Pile of Cash by 401(K) 2013 is licensed under CC BY-SA 2.0

Colonial Pipeline Company got hacked recently, bringing its thousands of miles of gas pipelines offline for almost a week. 

It was hacked by a group called DarkSide, which used ransomware to lock down various Colonial files and demanded money if it wanted their system back to normal. 

The fake news told us at first that Colonial didn’t pay any money, but that turns out to be untrue. 

In fact, the pipeline giant did pay out a massive ransom to the cyber criminals. And they paid it out right fast.

Acting Chairman Hart visits Colonial Pipeline Dorsey Junction Facility in MD by NTSBgov is marked with CC PDM 1.0

How Much Did Colonial Pay?

It turns out that Colonial paid out around $5 million in Bitcoin to the DarkSide hackers.

They shelled out the payment only hours after their systems got invaded because they knew that if they couldn’t get their system back online here would be hell to pay. 

We already saw long lineups, price gouging and thousands of gas stations across America run out of gas, with the Colonial system offline for almost a week, so apparently that payout didn’t have immediate results. 

Biden didn’t answer when reporters asked if he knew about the ransom payment, but US government sources say they were made aware of it.

“I have no comment on that,” Biden said.

Apparently the hackers did give Colonial the tools to disinfect and unlock its system once they got the Bitcoin, but apparently the decryption tool was very ineffective, which is why it took so long to bring the pipelines back into active status. 

DarkSide is located in Russia or Eastern Europe, but it is not known what exact links they could have to the Russian government or whether they were really only doing it for money. 
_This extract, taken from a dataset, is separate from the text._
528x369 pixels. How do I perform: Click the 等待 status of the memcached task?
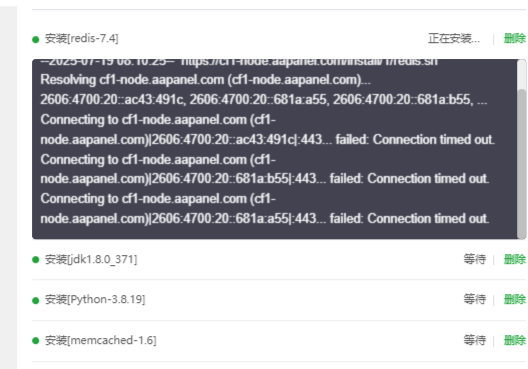pyautogui.click(x=474, y=340)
‘Companies Are Often in a Difficult Position’

The top cyber security leader at the White House is a woman by the name of Anne Neuberger. In comments on the issue of ransomware, Neuberger said she knows how difficult it is although she won’t say that ransom is ever something that should be paid.
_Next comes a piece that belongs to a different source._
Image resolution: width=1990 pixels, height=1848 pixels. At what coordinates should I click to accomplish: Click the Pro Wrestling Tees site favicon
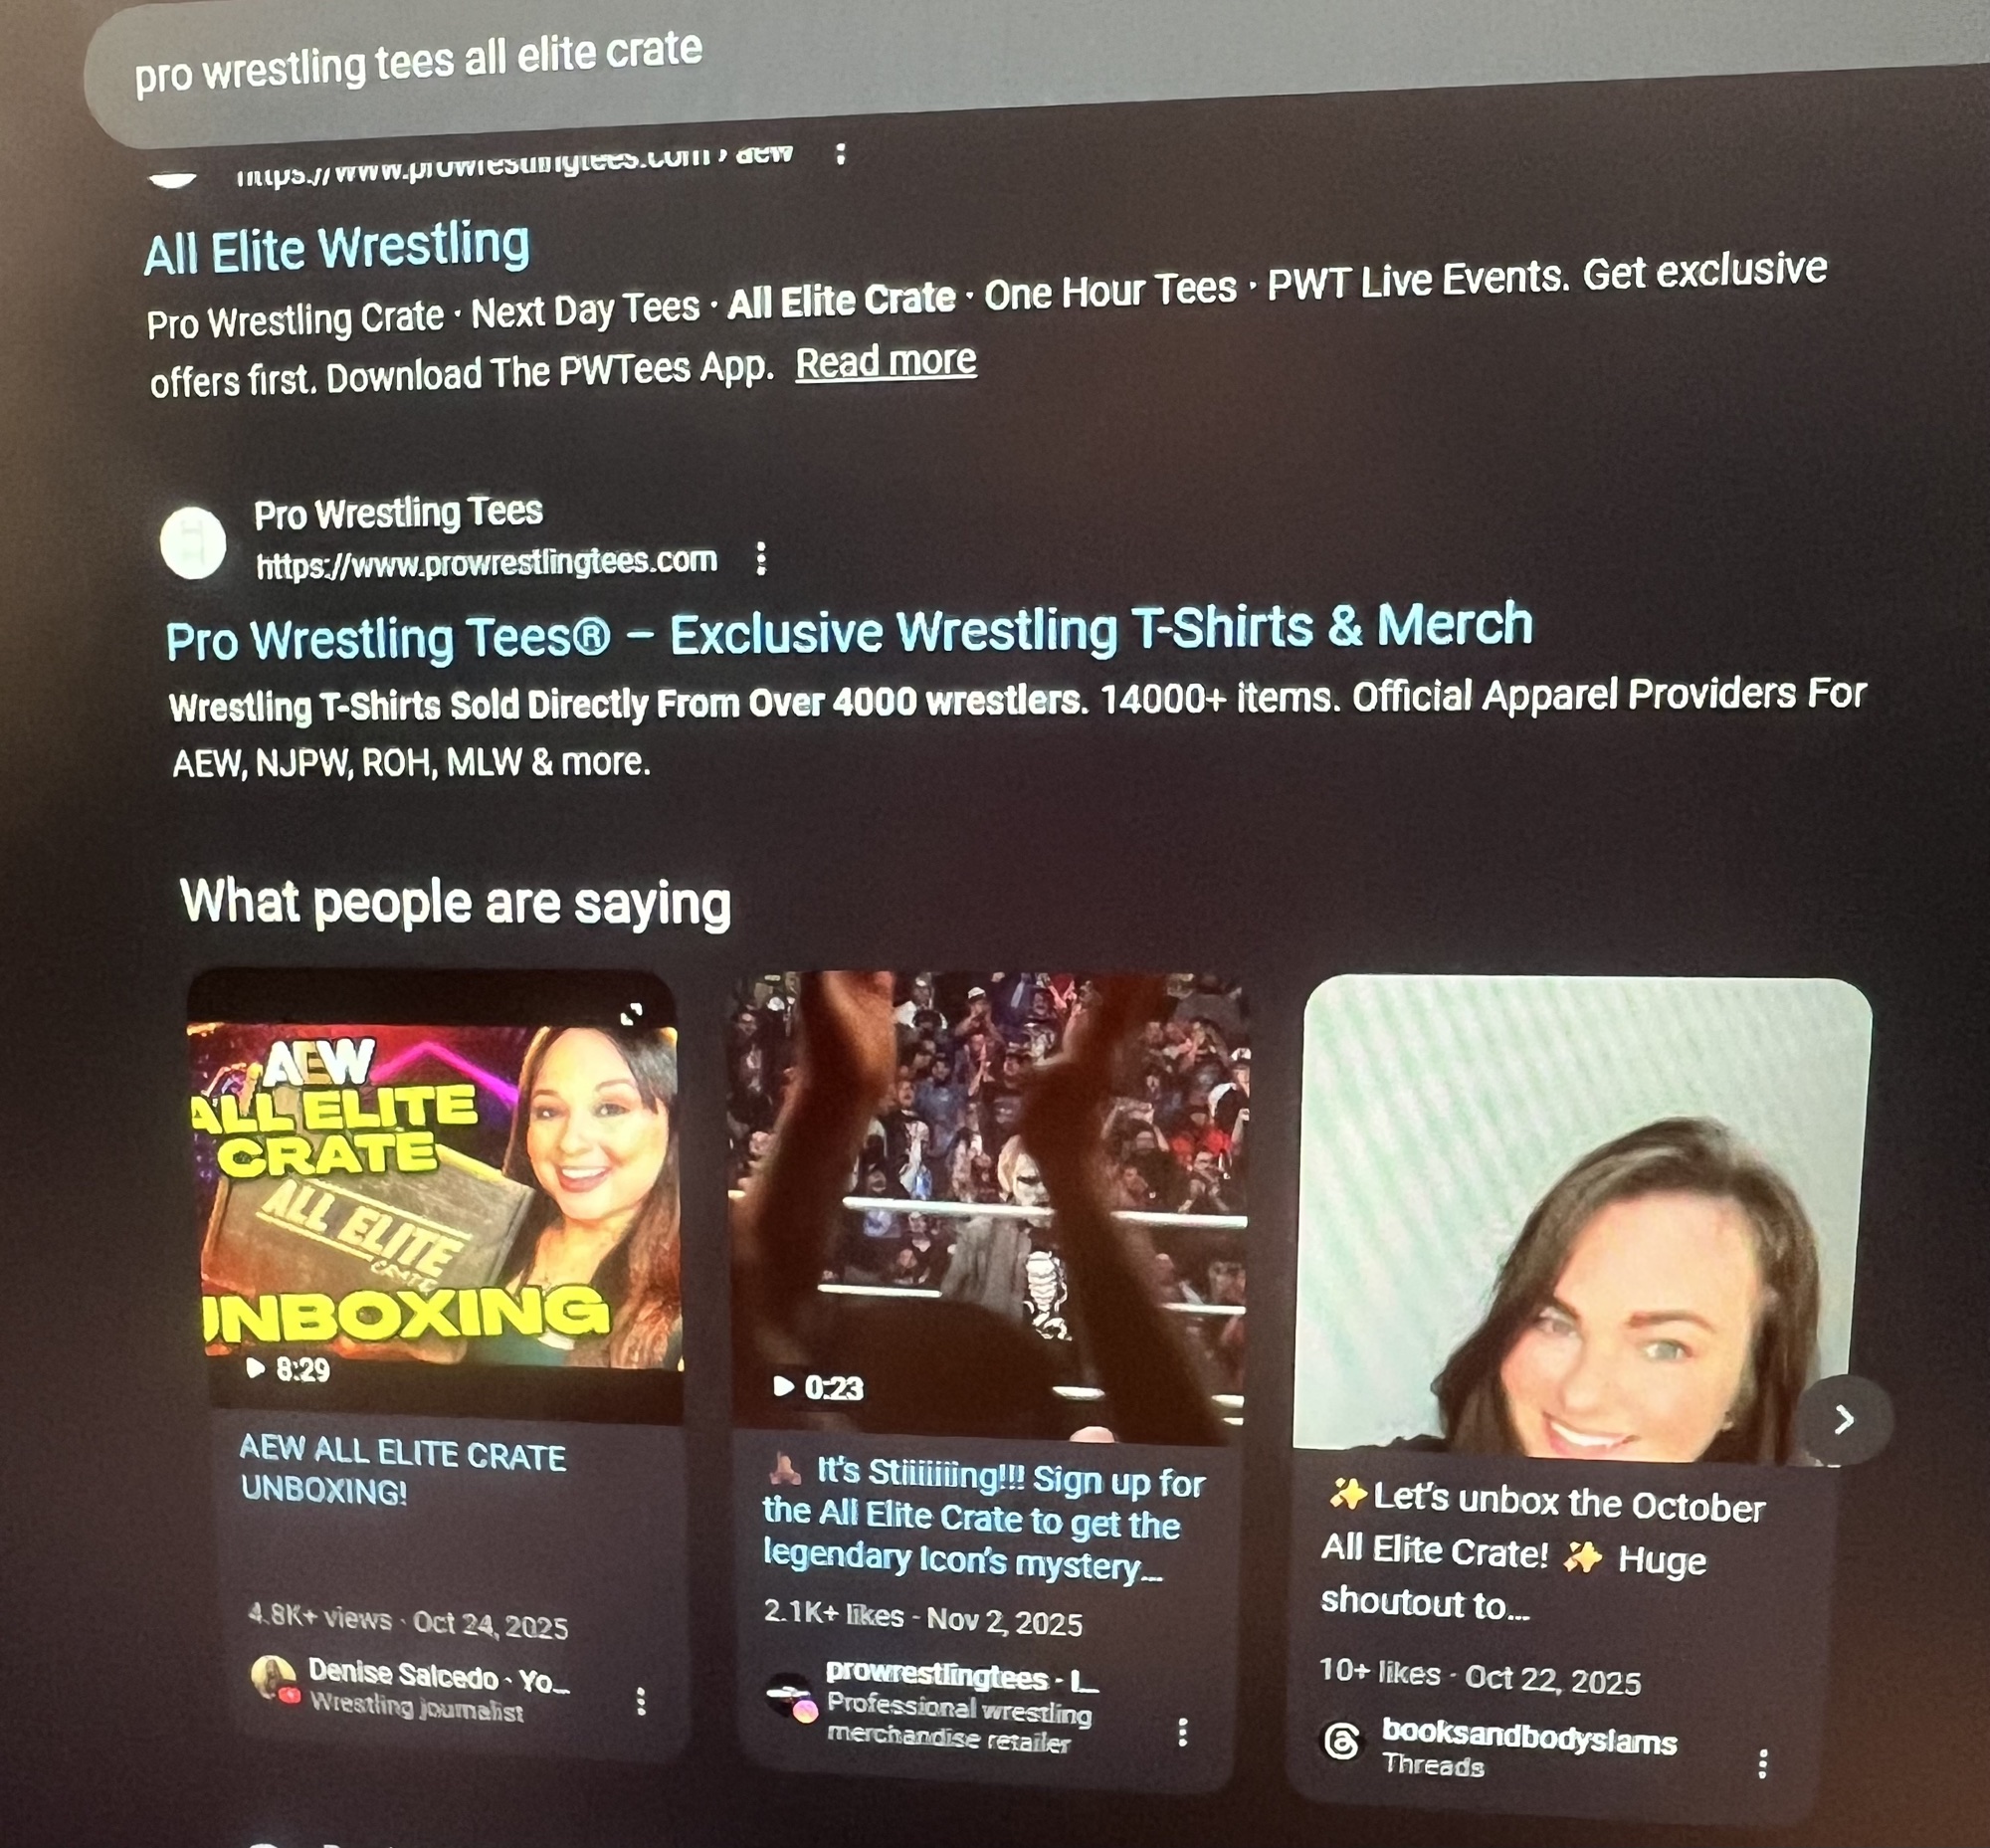coord(193,543)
“We recognize, though, that companies are often in a difficult position if their data is encrypted and they do not have backups and cannot recover the data,” Neuberger said.

“This is a cyber cancer. You want to die or you want to live? It’s not a situation where you can wait,” said Ondrej Krehel, CEO of the digital security company LIFARS. 

Krehel said that Colonial actually got off easy at only $5 million. 

“Ransom is usually around $25 million to $35 million for such a company. I think the threat actor realized they stepped on the wrong company and triggered a massive government response, Krehel said.